Al birde yaşar nuri öztürk:
HYP Genel Başkanı ve eski İstanbul Milletvekili Prof. Dr. Yaşar Nuri Öztürk, “Kur’an’ın anladığı manada bir dinden söz ediyorsak, Türkiye dinsizliğe doğru gidiyor” açıklamasıyla yine şaşırttı. Öztürk, “Türkiye’yi taşıdıkları yer şirktir, din değil. Biz yıllarca buna karşı mücadele verdik. Ama şimdi Türkiye doğrudan doğruya müşrik zihniyete, şirk zihniyetine doğru gidiyor. Yelken açmış gidiyor hem de. Zaten Kur’an’dan ve Hz Muhammed’den onay almayacak sahte bir dini, morfin gibi kullanıp Türkiye üzerinde her istediklerini yapıyorlar, hurafe dinini anestezi gibi kullanıyorlar” diye konuştu.

Prof. Dr. Öztürk, son yıllarda “türban” adı verilen ve değişik tarzda bağlanan örtünün ise Müslümanlıkla ilgisinin olmadığını öne sürerek şu açıklamayı yaptı: “Türkiye’de iki büyük operasyon yapılıyor. İslam’ın, antiemperyalist ruhunu yok etmek istiyorlar. Her 50 metreye kurulan camilerde bu ruhu katlediyorlar. Hanımların başındaki örtü, rahibe kıyafetidir. Saint Paul’un İncil’e soktuğu kıyafettir. O bizim Müslüman insanın örtüsü değildir. ‘Cami ve bu örtü size din olarak yeter’ deniyor. Müslümanlara din diye başka bir şey bırakmadılar.”
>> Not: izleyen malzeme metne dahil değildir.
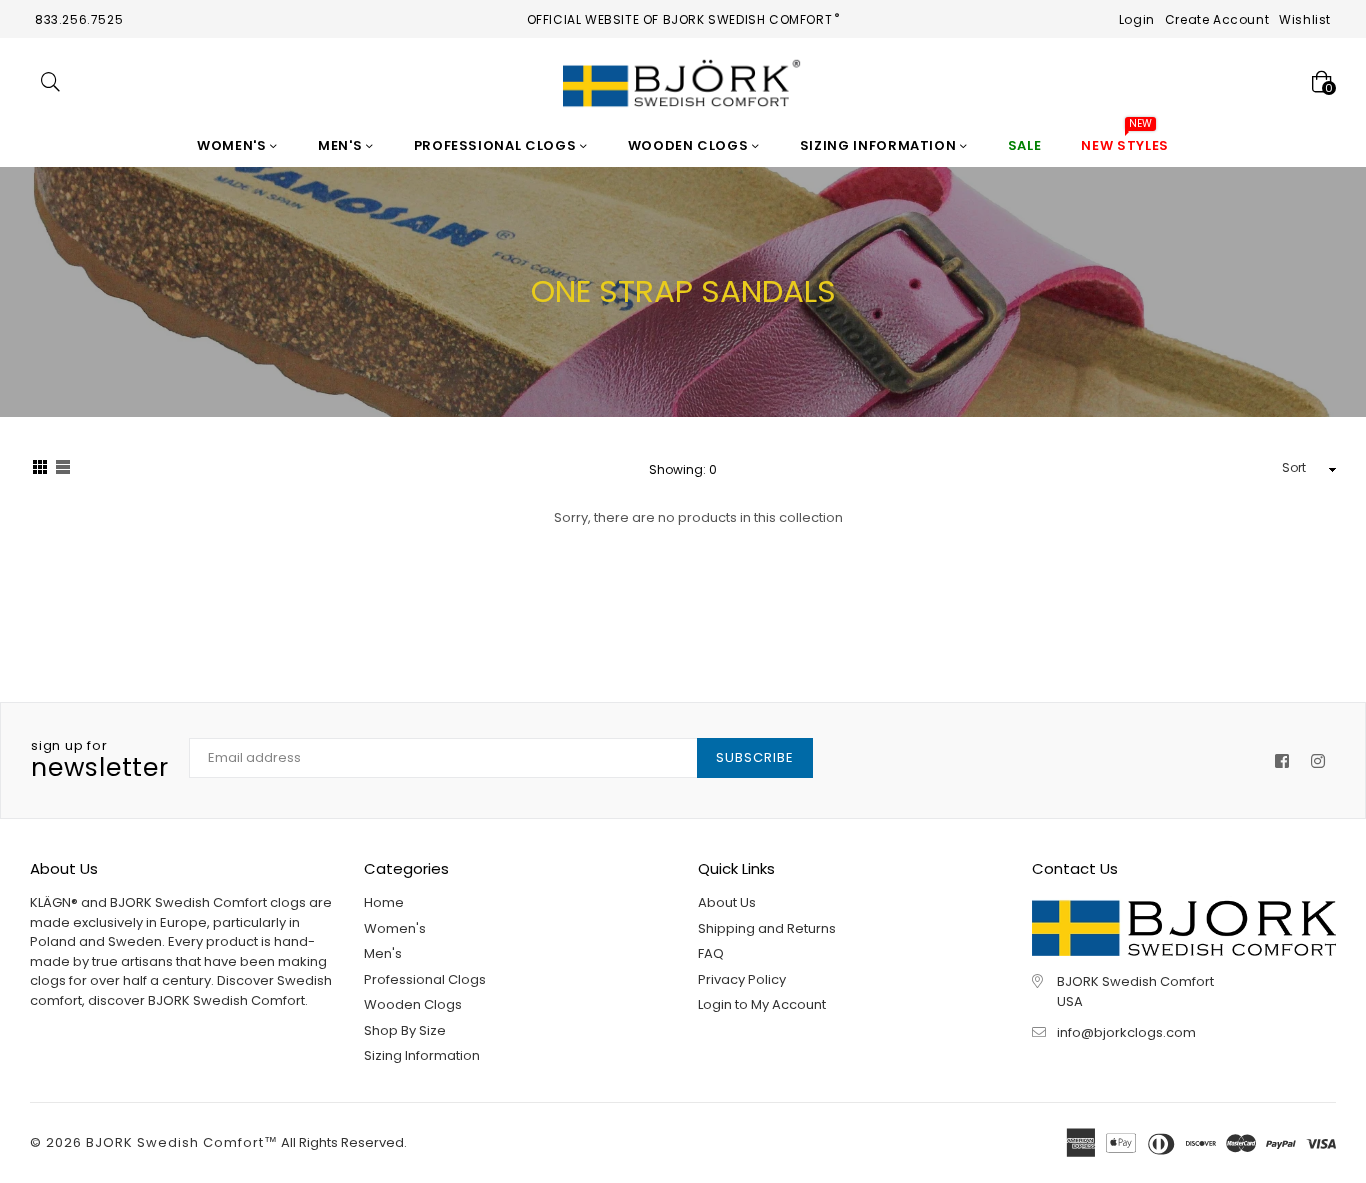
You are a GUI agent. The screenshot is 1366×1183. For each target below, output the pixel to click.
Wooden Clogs (690, 145)
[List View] (63, 470)
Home (384, 902)
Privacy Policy (742, 979)
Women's (233, 145)
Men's (342, 145)
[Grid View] (40, 470)
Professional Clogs (497, 145)
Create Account (1217, 19)
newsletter (100, 761)
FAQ (711, 953)
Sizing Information (880, 145)
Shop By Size (405, 1030)
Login (1137, 19)
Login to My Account (762, 1004)
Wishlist (1305, 19)
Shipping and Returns (767, 928)
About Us (727, 902)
Öztürk, açıklamalarını şöyle sürdürdü: “Türkiye örtülü bir şekilde sömürgeleştiriliyor. Türkiye, tarihinde ilk defa adeta iki milletli parlamentoya mecbur ve mahkum bir hale getirildi. Böyle bir manzara var.”
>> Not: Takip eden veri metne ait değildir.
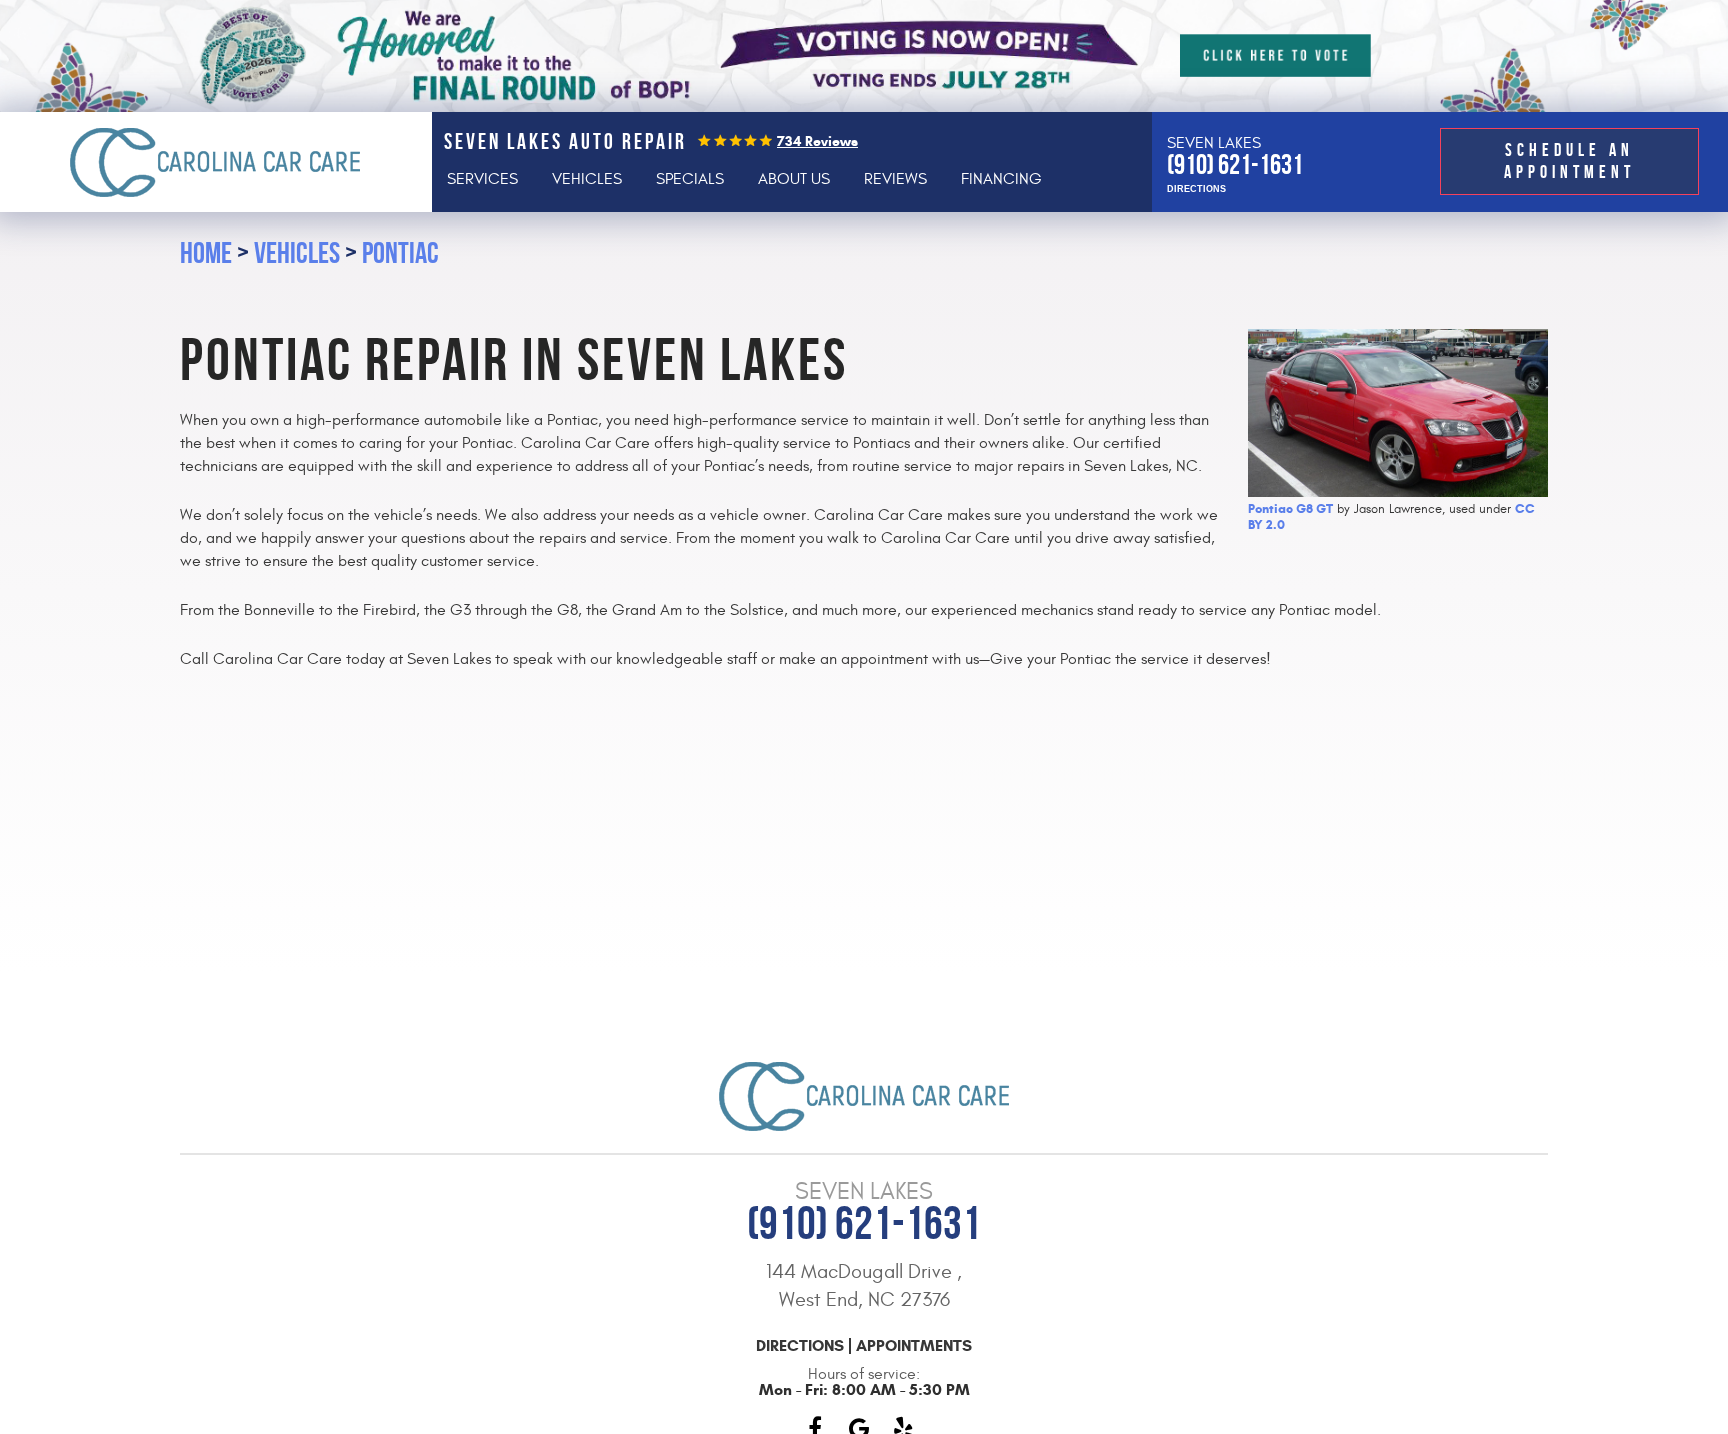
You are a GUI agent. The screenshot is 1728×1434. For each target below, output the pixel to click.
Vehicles (587, 179)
En azından benim verdiğimde arapça kelimeleri ve anlamlarınıda vermiş ingilizce kitabı türkçeye cevirir gibi sallamamış...
 
yok kuranda geçmiyomuş yok tevratta geçiyomuş.ne farkeder sanane ona ne hala anlayamıyor bazıları.

bi kız isterse moda olsun diye takar,isterse ilgi çekmek için takar,ister siyasi simge sandığı için takar,ister dini inancı gereği takar,ister altına mini etek +tanga giyer öyle takar,isterse takmaz

bu kadar basit.bu şeyin de ünivde yasaklanmasının tek nedeni deniz baykaldır.ve amacı laiklik falan değildir.öyle olsaydı seçim vaatleri arasında "ünivlerde başörtsü özgürlüğü" bulunmazdı.tek sorun kendisinin yapamıyor olması.tek sorun baykalın iktidar olamaması.şu andada kendi kafasında halkı cezalandırmaya çalışıyor.beceremez tabi.sandık yakındır görücez bakalım her fırsatta hakaret ettiği halk kendisini başa geçirecekmi?
 
yani türçe yorumlamaları çok saçma.

yani kadının hiçbir yanı beni tahrik etmeyecek bir saçları mı tahrik edecek.

ben ne yapayım saçlarını ve rengini
 
Başörtüsü siyasi simge değildir.

Şöyle bakalım başörtüsü akplisinin de başında var,saadet partilisinin de var,Mhplisinin de şusununda var bundada var.
Ama görüşlere bakarsak siyasi olarak aralarında dağlar kadar fark var!
 
siyasi bi simge veya değil hiç farketmez.

acaba mini etek neyin simgesi? çağdaşlığın mı?